* [WORK REQUEST]: From the entries that follow, copy exactly the lines beginning at the line holding "The image size is (625, 684)." and continuing through the line holding "Task: Open the Live applications stat card".
Segment Start: RECORDS SHOWN
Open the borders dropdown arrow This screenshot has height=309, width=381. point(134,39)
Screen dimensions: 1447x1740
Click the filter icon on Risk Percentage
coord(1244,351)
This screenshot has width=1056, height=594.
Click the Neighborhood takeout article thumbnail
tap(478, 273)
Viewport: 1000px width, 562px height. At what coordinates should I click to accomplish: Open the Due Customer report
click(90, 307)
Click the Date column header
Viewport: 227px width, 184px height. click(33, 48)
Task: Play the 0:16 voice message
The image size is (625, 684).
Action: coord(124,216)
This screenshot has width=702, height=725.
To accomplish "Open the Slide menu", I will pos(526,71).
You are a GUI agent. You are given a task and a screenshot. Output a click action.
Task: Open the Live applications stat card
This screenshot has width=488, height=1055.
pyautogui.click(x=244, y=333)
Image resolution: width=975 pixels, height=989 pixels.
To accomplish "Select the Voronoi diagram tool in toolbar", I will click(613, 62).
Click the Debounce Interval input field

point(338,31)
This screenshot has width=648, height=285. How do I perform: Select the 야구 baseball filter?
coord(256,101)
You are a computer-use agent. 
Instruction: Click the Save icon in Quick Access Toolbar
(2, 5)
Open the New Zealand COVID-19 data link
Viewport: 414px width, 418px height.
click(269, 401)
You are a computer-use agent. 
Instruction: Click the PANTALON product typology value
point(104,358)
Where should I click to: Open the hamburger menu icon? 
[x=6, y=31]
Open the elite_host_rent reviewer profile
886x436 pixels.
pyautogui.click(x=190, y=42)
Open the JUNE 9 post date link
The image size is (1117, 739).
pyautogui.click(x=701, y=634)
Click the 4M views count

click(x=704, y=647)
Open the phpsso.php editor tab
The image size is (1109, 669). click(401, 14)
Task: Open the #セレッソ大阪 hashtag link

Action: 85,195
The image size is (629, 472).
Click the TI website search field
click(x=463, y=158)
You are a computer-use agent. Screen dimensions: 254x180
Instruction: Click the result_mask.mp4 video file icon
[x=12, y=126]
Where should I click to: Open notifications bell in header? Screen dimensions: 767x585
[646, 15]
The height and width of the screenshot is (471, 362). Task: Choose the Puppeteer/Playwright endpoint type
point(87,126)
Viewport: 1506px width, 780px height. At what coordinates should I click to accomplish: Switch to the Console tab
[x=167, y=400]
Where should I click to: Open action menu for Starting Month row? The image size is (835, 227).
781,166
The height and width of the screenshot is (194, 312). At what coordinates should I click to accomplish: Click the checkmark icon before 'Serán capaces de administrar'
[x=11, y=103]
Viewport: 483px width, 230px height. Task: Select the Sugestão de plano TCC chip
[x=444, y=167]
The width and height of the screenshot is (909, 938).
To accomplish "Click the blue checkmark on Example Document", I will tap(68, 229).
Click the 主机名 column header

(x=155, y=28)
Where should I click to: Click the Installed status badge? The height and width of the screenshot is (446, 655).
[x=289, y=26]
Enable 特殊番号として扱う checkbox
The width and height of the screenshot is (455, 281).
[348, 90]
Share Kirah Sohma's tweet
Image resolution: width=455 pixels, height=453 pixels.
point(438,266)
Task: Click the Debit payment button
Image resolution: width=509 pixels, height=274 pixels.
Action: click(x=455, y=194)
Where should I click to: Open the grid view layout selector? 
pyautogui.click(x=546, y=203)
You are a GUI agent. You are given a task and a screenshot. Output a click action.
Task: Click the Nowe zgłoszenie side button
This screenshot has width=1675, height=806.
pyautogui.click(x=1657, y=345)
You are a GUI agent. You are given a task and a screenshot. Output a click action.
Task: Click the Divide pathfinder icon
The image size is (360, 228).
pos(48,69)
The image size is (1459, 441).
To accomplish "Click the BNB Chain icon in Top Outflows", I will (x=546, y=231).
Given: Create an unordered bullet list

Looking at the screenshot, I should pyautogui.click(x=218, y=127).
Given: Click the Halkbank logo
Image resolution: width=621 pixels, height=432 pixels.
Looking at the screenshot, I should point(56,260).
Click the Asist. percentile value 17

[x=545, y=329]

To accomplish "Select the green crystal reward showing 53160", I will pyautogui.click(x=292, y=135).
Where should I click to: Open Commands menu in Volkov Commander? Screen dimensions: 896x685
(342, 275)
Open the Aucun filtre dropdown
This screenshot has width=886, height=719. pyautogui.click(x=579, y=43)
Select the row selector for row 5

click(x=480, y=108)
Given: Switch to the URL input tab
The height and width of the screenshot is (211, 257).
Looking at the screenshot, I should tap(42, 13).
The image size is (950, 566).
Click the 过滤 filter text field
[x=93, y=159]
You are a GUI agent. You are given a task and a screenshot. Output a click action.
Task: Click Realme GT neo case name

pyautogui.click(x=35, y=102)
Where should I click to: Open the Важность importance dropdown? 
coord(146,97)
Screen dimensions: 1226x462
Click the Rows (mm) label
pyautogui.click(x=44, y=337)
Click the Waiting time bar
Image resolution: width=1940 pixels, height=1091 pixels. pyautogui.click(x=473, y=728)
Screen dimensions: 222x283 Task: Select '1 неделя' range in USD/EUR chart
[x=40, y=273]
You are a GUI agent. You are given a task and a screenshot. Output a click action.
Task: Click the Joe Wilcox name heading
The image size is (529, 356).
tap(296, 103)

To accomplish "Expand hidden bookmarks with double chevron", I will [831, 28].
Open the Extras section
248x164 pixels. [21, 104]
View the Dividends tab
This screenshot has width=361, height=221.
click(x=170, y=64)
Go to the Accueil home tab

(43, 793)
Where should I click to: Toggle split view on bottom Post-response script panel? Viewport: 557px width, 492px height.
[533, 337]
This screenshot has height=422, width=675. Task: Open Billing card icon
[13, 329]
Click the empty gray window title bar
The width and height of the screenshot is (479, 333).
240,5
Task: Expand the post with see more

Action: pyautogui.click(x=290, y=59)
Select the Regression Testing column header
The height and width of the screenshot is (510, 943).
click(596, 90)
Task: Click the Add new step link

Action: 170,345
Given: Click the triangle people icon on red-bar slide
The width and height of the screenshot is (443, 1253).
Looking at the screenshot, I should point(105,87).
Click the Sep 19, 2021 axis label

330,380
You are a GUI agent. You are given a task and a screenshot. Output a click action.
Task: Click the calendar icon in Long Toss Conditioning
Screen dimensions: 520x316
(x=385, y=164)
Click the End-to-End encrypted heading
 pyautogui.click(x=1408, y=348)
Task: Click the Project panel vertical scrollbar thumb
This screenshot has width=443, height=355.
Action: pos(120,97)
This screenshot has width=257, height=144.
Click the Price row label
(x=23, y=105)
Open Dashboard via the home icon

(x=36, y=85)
Segment End: RECORDS SHOWN
* [OUTPUT OF THE EXERCISE]:
The image size is (625, 684).
Action: coord(124,216)
This screenshot has width=702, height=725.
To accomplish "Open the Slide menu", I will pos(526,71).
You are a GUI agent. You are given a task and a screenshot. Output a click action.
Task: Open the Live applications stat card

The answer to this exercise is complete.